Finnish media has covered much room in the pages with mental health and resilience issues during this fall. Could companies’ onboarding and benefits system be thought of as a more holistic life balance support system than just enabling work?

Could it be possible, that for example, you get a yearly “better balance” bonus?

What matters the most to you might not be necessary to your colleague

While your cup of tea is opera, some others might get their kicks from ultrarunning. We all are different, so our balance score sheet can look different.

When I was younger, I didn’t think it was needed. Heck, I didn’t even think this kind of thing could exist. I was very black and white in many things. I, for example, thought I was invincible and worked like a maniac around my 30s. I didn’t realize what I was doing even if I was stopped few times on the way with more severe health issues, like suspicion of breast cancer. Time and years will give me some perspective. It took time and thinking to understand what was important and why those things were important to me. I burnt the candle from both ends at work and outside work.

Could I accepted help if that would have been available? I don’t know, but I probably would have tried.

The Core of Company

I believe Aki Hintsa’s questions should not only be addressed to employees but also employers!

  • Does the company know its identity, what it presents the strengths and weaknesses?
  • Does the company know what is the direction and its wants from the future?
  • And is it in control of it? For me, this means does it have the practices in place to enable the first two answers.

What if your health benefits program could be created based on your goals? Think about if you could have a balanced life and still perform at work with full potential. Wouldn’t that be a clear motivator and mutual interest for both employer and employee?

Why should an employer be interested?

The company can’t blame employees for lacking the direction if its vision, and the roadmaps aren’t clear. The reason why things are done and the value of work is essential for employees. It’s also the base to create motivating career paths. For a simplest for it means easyness to prioritize your daily work.

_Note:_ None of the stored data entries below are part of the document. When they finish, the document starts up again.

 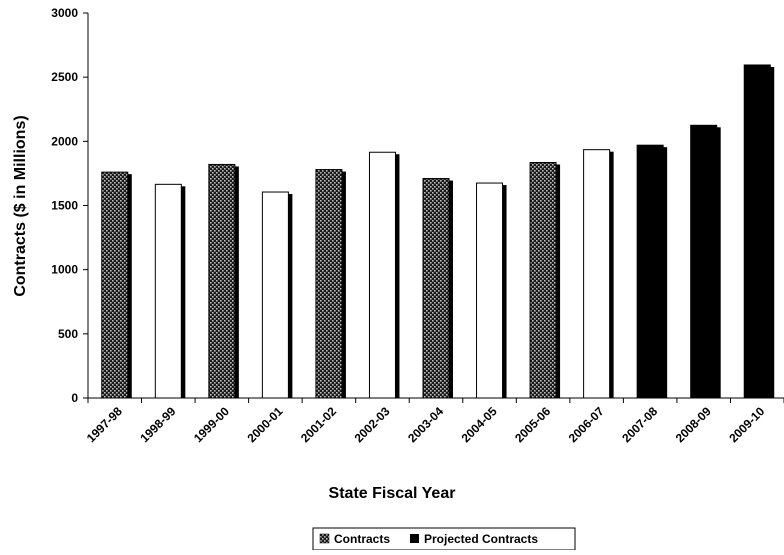 What do you see at coordinates (74, 398) in the screenshot?
I see `y-tick-label: 0` at bounding box center [74, 398].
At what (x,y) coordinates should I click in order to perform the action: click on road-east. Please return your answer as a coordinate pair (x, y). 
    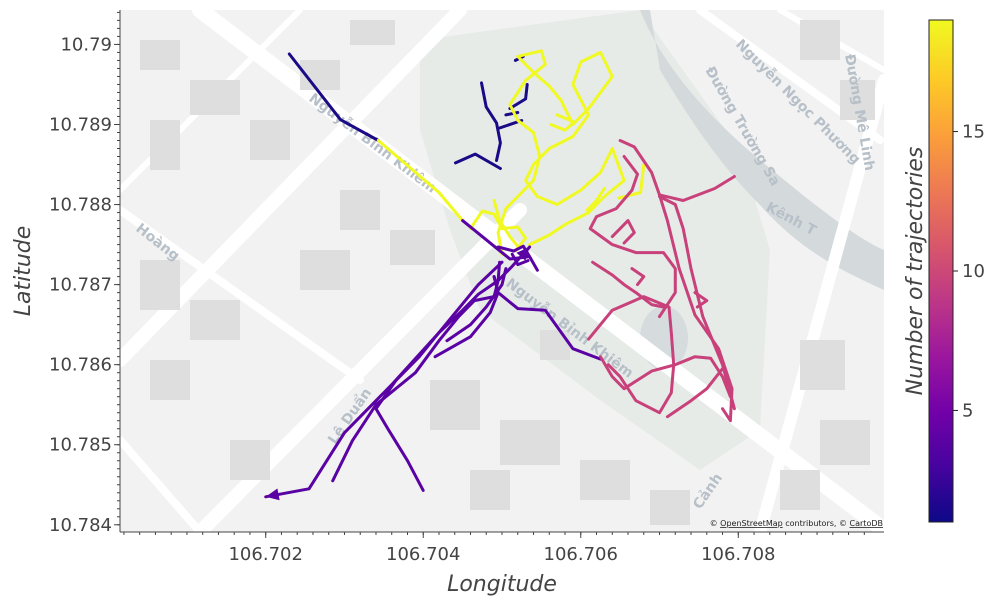
    Looking at the image, I should click on (819, 303).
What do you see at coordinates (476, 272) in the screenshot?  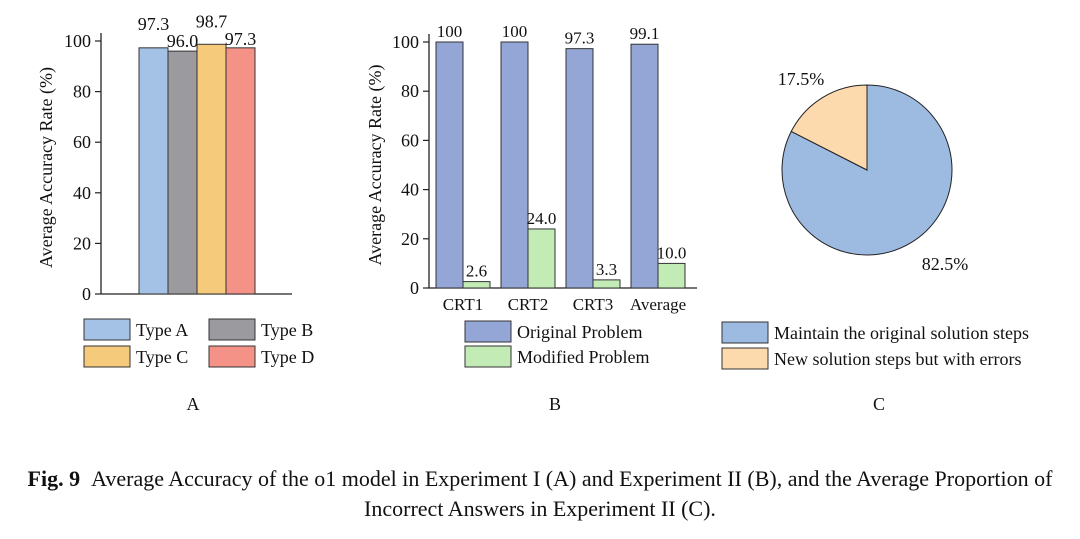 I see `b-bar-value-label: 2.6` at bounding box center [476, 272].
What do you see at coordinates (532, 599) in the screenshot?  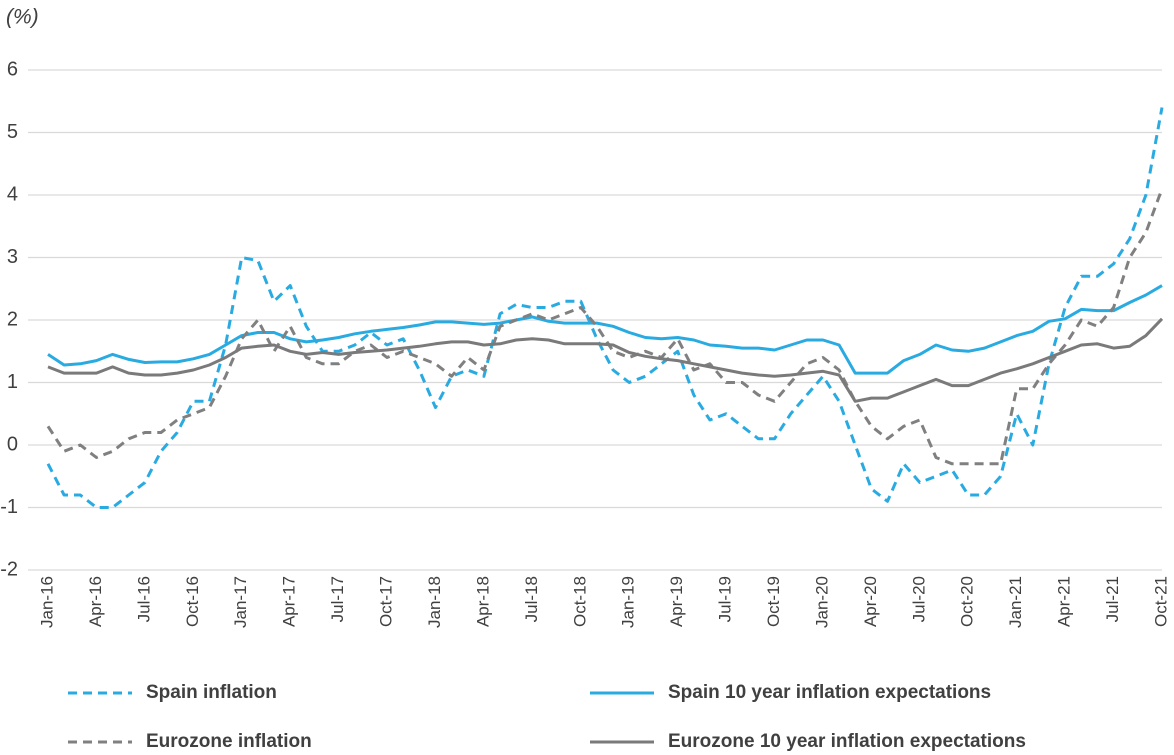 I see `x-tick-label: Jul-18` at bounding box center [532, 599].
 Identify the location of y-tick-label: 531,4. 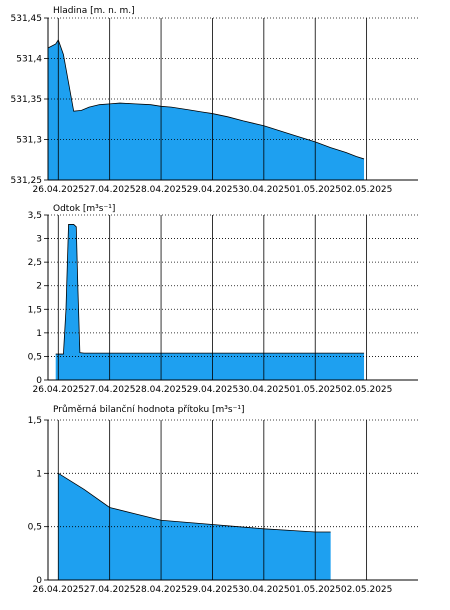
(29, 60).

My health benefit program would have these mandatory meetings:

  • visit psychology once-twice a year
  • time management training which would be part of onboarding and revisited based on the need at least once a year
  • physical therapist consultation about your biomechanics supporting your life and
  • a doctors check up to examine your sleeping patterns.
  • Preplanned career and training/rotation plans with the team lead.

Instead of having an outstanding but unconnected specialist working for you, you’d have a team of specialists working together and helping you get the balance and achieve the essential goals.

Optionally you’d have these connected to nutrition and physical activity along with your general mental health and energy level. Here I would also add an external sparring possibility. Sometimes you need a broader perspective and benefit more from the discussion with people outside your organization.

Am I just naive and too optimistic?

Would this be demanding too much? For now, it might be. Not many companies are even close to providing even all those services as such regardless of actually teaming up the specialist to work together.

On the other hand, it is a personalized service, an individual plan outlining the journey and targets, not rocket science.

I’m still inquisitive about this kind of approach. So if you know a company that provides these holistic services, let me know. And further more, if you know already a company having this kind of holistic health benefits, I’m more than happy to hear how it works.